**Supplied passage:**
More Information On Lucidor
Last change at GMT $Date: 2006/04/13 15:40:00 $.
News And Links
See the flash news for any information on planned and unplanned system down time.
The cluster at large is named Lucidor. To get access, you log in to blumino.pdc.kth.se one of several signatures of Lucidor. This will bring you to the login node.
FAQThe FAQ has been moved to the new web.
Logging On To Lucidor
The log in node for users is called blumino.pdc.kth.se. You need Kerberos version 5 (heimdal) to get proper access. We strongly suggest you to obtain and install Kerberos 5, or get a travelkit found at www.pdc.kth.se. In case there is no travelkit for your kind of operating system, please do inform us.
After you logon, make sure you get/have tickets.
Most software is not automatically available, but is found through the module system. PATH and other environment variables are modified through the module command. Use module avail to list all available modules and module show [modulename] to see what a module does to your login environment. Use module list to see which modules you have added.
To get access to the Intel 64-bit compilers ifort (Fortran 90) and icc do:
$ module add i-compilers $ man ifort [..] $
You should have valid tickets to use the Intel compilers. Recommended optimization option is -03 for Fortran programs and -02 for C programs. You may also need -fno-alias for C programs.
Several versions of gcc are also available.
There are several issues regarding linking. Dynamic linking is the default, using shared libraries. There also is static linking. Both have pro's and con's. A statically linked executable will be larger, always executing exactly the same code, while dynamic linking will generate a smaller executable that could incorporate library modifications made later. Choose by cc -static or cc -shared, where, as said, the shared is default.
To find out the path of libraries you could, i.e., for the Myrinet and arpack libraries type
$ module whatis gm arpack gm : myrinet gm device-drivers, utilities &c gm : Typical linking options: LDFLAGS="-L/pdc/vol/gm/2.0.1/lib -lgm" arpack : ARPACK and PARPACK restarted Arnoldi method eigensolver arpack : Typical use when compiling: arpack : LDFLAGS="-L/pdc/vol/arpack/2003-05-22/lib -larpack -lmkl_lapack -lmkl_i2p -lguide" $
To find out what shared libraries your shared executable depend on, type
$ ldd ./a.out libgm.so.0 => /pdc/vol/gm/2.0.1/lib/libgm.so.0 (0x2000000000044000) libpthread.so.0 => /lib/libpthread.so.0 (0x200000000007c000) libc.so.6.1 => /lib/libc.so.6.1 (0x20000000000b0000) /lib/ld-linux-ia64.so.2 => /lib/ld-linux-ia64.so.2 (0x2000000000000000) $
If staff improves/breaks the libgm above, a.out will use the improved/broken libgm. In case a.out is copied to a system (node) where /pdc/vol/gm/2.0.1/lib isn't available, or cannot be found, the a.out will not execute. A statically linked a.out would not depend on any shared libraries. All nodes within the cluster should be identical in almost any aspect, though, especially with respect to shared libraries.
The Easy Scheduler
The log in nodes are intended for editing and compiling, All other use should be carried out on nodes under batch-system control. Short jobs may be executed on the interactive nodes. Reserving dedicated nodes through the batch-system gives you exclusive dedicated access to the requested resource. To make a reservation for one node for 300 minutes you could:
$ module add easy $ esubmit -n 1 -t 300
Once the reservation is effective you can log in to the reserved node, or use it by any distributed mean. Use spq and spusage to see what node that was reserved. spstatus will display a system summary.

**Tasks to carry out:**
A: Answer from the Lucidor page, one line each: (i) What is the login node for users called? (ii) Which kind of linking is the default? (iii) Which two commands show what node was reserved?
B: Pick up the Lucidor page after its final sentence and write on in the same manner.

**Entries supplied:**
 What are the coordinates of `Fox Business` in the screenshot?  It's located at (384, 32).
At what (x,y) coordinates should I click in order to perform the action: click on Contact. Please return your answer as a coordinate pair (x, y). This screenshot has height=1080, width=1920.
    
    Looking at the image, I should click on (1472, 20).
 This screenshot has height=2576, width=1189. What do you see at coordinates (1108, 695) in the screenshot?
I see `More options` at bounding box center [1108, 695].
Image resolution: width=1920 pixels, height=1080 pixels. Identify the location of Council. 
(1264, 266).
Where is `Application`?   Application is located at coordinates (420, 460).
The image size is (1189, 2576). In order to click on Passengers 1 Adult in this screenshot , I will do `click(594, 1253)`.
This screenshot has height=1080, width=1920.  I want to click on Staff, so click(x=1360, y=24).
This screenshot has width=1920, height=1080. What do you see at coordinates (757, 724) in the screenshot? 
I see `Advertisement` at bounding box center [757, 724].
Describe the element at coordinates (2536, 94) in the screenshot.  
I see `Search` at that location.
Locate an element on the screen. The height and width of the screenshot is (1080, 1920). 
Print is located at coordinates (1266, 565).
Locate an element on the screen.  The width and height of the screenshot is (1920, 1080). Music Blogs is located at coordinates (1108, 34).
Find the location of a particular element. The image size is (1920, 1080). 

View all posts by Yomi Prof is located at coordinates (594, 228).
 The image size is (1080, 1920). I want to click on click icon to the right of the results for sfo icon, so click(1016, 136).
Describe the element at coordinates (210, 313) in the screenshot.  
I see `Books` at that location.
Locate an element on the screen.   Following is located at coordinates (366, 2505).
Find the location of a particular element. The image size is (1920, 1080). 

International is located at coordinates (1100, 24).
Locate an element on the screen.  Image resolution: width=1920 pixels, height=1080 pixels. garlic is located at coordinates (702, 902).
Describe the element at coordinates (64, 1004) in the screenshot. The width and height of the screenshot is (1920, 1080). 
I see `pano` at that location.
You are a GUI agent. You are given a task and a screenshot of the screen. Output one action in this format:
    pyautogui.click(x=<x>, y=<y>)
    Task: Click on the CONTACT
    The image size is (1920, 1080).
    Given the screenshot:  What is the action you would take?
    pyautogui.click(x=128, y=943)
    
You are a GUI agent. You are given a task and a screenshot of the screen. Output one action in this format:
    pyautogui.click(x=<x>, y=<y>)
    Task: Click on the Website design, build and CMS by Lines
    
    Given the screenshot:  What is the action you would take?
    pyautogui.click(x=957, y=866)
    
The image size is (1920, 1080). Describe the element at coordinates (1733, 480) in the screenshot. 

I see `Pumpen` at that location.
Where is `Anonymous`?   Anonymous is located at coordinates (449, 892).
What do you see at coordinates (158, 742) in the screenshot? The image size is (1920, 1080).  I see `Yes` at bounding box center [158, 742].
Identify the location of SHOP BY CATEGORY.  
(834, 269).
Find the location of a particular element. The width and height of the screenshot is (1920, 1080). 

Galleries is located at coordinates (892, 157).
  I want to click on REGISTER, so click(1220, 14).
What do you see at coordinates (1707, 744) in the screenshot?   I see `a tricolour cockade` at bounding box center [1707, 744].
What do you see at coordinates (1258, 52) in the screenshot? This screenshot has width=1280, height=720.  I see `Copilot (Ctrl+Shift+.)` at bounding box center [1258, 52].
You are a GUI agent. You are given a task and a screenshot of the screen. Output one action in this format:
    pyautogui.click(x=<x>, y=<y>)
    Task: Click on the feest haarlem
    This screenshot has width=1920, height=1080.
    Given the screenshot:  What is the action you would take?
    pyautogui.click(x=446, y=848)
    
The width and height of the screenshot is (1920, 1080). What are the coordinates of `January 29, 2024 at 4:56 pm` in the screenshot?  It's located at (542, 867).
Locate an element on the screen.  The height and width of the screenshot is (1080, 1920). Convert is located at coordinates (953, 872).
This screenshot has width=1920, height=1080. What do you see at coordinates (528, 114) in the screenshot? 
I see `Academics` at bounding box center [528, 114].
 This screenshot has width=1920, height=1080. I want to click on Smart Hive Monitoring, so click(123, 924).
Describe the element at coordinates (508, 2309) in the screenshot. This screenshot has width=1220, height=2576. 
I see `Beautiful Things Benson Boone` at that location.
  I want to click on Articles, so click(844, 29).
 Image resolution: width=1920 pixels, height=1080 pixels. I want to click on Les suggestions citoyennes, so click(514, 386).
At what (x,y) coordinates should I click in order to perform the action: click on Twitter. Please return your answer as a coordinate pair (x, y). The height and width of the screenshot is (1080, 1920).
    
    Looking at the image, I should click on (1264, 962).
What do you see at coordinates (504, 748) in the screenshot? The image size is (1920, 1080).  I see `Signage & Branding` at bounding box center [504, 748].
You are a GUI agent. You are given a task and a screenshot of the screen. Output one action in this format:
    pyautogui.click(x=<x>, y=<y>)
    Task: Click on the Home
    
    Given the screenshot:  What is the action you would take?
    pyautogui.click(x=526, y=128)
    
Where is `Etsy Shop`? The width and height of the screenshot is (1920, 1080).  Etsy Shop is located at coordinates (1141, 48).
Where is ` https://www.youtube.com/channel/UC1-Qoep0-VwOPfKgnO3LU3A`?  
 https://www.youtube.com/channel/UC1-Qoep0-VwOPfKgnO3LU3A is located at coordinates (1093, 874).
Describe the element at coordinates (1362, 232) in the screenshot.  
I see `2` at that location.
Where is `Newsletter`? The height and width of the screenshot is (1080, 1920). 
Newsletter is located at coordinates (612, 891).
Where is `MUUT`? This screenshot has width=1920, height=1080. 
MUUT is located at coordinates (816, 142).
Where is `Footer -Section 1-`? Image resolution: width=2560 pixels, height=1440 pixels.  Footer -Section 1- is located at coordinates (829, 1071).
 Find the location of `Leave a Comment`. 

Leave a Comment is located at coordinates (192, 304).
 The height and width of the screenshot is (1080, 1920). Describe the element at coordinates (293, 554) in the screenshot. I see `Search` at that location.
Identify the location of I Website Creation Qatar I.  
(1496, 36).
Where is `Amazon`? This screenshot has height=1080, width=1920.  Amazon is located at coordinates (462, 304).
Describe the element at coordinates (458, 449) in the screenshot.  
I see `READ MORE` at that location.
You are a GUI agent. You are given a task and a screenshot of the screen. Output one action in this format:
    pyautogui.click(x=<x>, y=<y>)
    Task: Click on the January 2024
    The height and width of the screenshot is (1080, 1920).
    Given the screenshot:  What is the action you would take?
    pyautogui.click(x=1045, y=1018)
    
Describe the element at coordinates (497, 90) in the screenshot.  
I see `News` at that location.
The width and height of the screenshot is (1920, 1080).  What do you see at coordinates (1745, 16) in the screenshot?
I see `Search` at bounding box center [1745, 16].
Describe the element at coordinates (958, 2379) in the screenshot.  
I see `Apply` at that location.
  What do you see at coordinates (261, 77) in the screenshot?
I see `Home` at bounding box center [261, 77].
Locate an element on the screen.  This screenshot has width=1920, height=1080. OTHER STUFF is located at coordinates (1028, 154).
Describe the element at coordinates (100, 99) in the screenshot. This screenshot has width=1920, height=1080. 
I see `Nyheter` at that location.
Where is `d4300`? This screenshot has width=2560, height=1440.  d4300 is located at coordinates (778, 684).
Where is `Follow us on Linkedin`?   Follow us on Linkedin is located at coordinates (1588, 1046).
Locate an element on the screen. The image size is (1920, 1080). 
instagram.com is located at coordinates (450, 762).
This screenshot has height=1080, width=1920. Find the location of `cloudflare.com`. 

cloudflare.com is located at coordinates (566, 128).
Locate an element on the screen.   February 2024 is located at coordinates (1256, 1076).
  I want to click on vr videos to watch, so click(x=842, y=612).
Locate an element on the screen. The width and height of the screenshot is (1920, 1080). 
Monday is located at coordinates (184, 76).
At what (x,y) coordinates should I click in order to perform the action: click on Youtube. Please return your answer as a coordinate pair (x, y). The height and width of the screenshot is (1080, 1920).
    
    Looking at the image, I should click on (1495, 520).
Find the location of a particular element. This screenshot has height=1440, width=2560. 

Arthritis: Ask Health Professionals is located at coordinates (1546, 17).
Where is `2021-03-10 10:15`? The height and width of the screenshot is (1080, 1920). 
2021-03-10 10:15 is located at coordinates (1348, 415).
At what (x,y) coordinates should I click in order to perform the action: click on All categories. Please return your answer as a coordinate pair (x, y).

**Answers by task:**
A:
(i) blumino.pdc.kth.se
(ii) Dynamic linking, using shared libraries
(iii) spq and spusage

B:
You can also submit a single job with
$ esubmit -n1 -t 60 ./my_program
Use esubmit -hv to list options, i.e. for how to make reservations at a specific time-of-day, or how to chain reservations.
Note that files under /scratch/ are removed when the node is released.
To see queue limits use spq -l and spq -L. Use spq -w for wide output, i.e. to see more information. Adding a -s option to spstatus, spstatus -s, to see reservations of certain runtimes for the near future.
- All nodes are available for jobs <= 4 wall-clock-hours, any day.
- Some nodes are available for jobs <= 15 wall-clock-hours, weekdays.
- All nodes are available for jobs <= 15 wall-clock-hours, weekday nights.
- All nodes are available for jobs <= 60 hours during weekends.
- Less than a handful of nodes are available for jobs <= 60 hours all days.
Other EASY commands include spwhen, sprelease, spsummary and spjobsummary. More information on the EASY scheduler can be found on the Guided Tours: EASY SP page. Note that there are some differences between the SP version and the Lucidor version of EASY. For instance that the submit command is called esubmit on Lucidor. Almost all EASY commands have a -h option for further help. In some cases -h -v extends the information.
There are two types of nodes, A-nodes and B-nodes. A-nodes are so-called graphic nodes. They have a slightly different memory configuration (although they have the same amount of memory as the others) which may translate into a slight performance penalty for some codes. You can make a reservation to any kind, and any number of nodes, however, if you ask for resources not available, the request will not be met.
A common pitfall is that a modified .basrc/.cshrc/.profile/.tcshrc/&c prints some kind of error, or warning, output when performing a rsh. There should be no extra output when performing a rsh. You could verify your modifications through:
$ rsh blumino date ; date Mon Nov 3 17:07:23 CET 2003 Mon Nov 3 17:07:23 CET 2003 $No output between the two dates.
There are considerations to make regarding static or shared linking for successful execution of parallel codes. Consult PDC staff is you have problems with this issue.
ifort and icc have the compiler option -openmp.
There are two CPUs per node. Use the environment variable
OMP_NUM_THREADS to determine the number of threads.
By default the MKL libraries will run single-threaded. The libraries
are thread safe and can be called simultaneously from more than one
thread. If the environment variable
set to a number greater than 1, the library may attempt to internally
thread onto that number of processors. In case of an OpenMP
application program this might not be the optimal behavior. To enforce
the MKL library to run each invocation serially set the variable
MKL_SERIAL to "yes".
LAPACK / BLASSee the MKL section on the Software on Lucidor page.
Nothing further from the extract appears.